▶ **Written exercise**
Carry on the abstract about proper orthogonal decomposition for fluid flow with moving boundaries, starting after its last sentence.

▶ **Provided passage**
Reduced-order description of fluid flow with moving boundaries by proper orthogonal decomposition

Abstract

The approach of proper orthogonal decomposition (POD) has been extensively adopted for fluid dynamics in fixed geometries. This technique is examined here for fluid flow with moving boundaries; in the context of cavitating and phase change flows, and fluid–membrane interaction. The purpose is to assess the capability of POD in extracting the salient features and offering a compact representation to the CFD solutions associated with boundary movement. The cavitating flow simulations are investigated to distill the effect of turbulence modeling, between the Launder–Spalding and a filter-based turbulence models. The lower-order eigenmodes of the flow field, for both turbulence models, show different flow structures and global parameters between higher and lower cavitation numbers. The effect of multi-timescales produced by the filter-based turbulence model is discerned by POD analysis. For 3-D, membrane wing flows, very few POD modes seem sufficient for accurate representation of the velocity field. However, reduced-order analysis of the aerodynamic performance, which is strongly dictated by pressure, may be coarsened by moving membrane dynamics. The flow with fusion is further considered for its solid–liquid phase front propagation. While few modes can sufficiently construct the flow field for the later interval of the flow, a larger number of POD modes are required to provide the flow scales for the initial part of the phase change process.

▶ **Listing**
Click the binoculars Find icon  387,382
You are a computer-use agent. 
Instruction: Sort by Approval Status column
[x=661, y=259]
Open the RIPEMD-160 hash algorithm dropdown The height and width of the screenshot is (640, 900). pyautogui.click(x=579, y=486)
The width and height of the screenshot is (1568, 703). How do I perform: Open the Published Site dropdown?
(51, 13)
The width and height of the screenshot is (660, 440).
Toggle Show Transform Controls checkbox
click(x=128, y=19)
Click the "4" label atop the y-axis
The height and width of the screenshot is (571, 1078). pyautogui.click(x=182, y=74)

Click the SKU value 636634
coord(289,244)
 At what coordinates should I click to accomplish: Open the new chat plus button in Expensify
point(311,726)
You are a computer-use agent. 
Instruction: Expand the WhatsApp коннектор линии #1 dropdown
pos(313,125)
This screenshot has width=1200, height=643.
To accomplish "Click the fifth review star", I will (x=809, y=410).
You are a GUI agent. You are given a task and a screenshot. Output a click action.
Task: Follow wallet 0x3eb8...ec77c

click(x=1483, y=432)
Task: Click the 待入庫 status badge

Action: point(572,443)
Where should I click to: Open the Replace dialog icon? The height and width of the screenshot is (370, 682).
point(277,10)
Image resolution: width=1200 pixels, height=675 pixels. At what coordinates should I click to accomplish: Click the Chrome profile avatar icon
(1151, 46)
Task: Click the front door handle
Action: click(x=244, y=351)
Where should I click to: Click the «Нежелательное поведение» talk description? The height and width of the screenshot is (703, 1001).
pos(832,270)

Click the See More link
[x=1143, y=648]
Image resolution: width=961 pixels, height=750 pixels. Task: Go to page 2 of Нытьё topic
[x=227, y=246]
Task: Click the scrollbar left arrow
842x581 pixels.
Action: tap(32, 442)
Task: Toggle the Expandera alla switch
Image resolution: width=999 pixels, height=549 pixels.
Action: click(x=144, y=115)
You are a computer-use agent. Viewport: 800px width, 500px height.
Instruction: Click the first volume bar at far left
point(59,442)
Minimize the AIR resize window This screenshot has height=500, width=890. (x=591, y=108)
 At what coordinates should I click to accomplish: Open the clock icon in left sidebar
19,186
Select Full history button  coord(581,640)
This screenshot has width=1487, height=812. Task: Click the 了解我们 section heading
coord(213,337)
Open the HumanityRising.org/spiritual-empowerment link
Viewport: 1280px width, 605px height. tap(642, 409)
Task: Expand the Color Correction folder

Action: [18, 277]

▶ **Exercise result**
Introduction

The art of scientific computations has lately received impetus due to the improvement in computer hardware resources. With the advent of faster processors, efficient memory modules, and parallel computing techniques, simulation of complex phenomena in nature is becoming increasingly feasible. However, the challenges in performing a computation and analyzing the available data, increase manifold with the level of complexity in the governing equations. Despite the fact, efforts in encountering these difficulties are rewarding. Numerical simulations yield comprehensive data, which may be impractical as an experimental task. These data not only provide deep insight into the physics of the problem, but also concurrently assist in the appraisal and enhancement of various models that are deployed for the computations.

Effective utilization of the colossal information yielded by simulations certainly merits development of efficient post-processing strategies. Any tool that offers a succinct expression to the available data is obviously a great asset to the computational endeavor. In the present study, we focus on the capabilities of the statistical technique of proper orthogonal decomposition (POD), in context of probing flows with moving boundaries. POD essentially captures intrinsic and salient flow structures of a time-dependent field by a statistical approach. It yields a set of orthogonal basis functions, termed as ‘POD modes’ or ‘eigenmodes’, which capture the principle flow features. The extraction of eigenmodes is further complimented by a rapid convergence of the energy associated with each mode. Consequently, a reduced-order investigation of the data is facilitated through a fewer number of POD modes.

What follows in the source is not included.